Furthermore, the insights from our study provide a pathway for cultural institutions to transition towards financial sustainability. The traditional reliance on government funding for cultural heritage preservation is becoming increasingly challenging (Christensen, 2025; Thuc et al., 2024). By strengthening MCCP market viability through creativity-driven differentiation and consumer loyalty initiatives, museums can develop self-sustaining business models. Encouraging habitual engagement through loyalty programs (Frullo & Mattone, 2024; Thakker et al., 2024) and fostering brand attachment through cultural storytelling (Choi et al., 2024; Zimand-Sheiner, 2024) can reduce financial dependency on public funding while ensuring cultural heritage remains an integral part of contemporary consumer culture.
Lastly, the LLM-assisted semantic analysis provides a scalable and adaptable framework for integrating AI into heritage management and heritage marketing, enabling institutions to make data-driven strategic decisions based on large-scale consumer feedback. By enhancing the interpretation of consumer sentiment, thematic trends, and cultural preferences, this approach enables heritage organizations to optimize MCCP design, refine their marketing strategies, and enhance visitor engagement.

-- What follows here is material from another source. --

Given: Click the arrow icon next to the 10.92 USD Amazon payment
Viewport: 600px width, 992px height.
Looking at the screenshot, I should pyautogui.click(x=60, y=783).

The ability to process vast amounts of unstructured text data in real time enables a more nuanced understanding of consumer perceptions, ensuring that heritage products align with audience expectations while maintaining historical authenticity. Furthermore, by leveraging advanced natural language processing techniques, this method empowers heritage institutions and creative industries to anticipate market shifts, enhance consumer experience, and drive innovation, ultimately fostering sustainable cultural commercialization and broader public appreciation of heritage assets.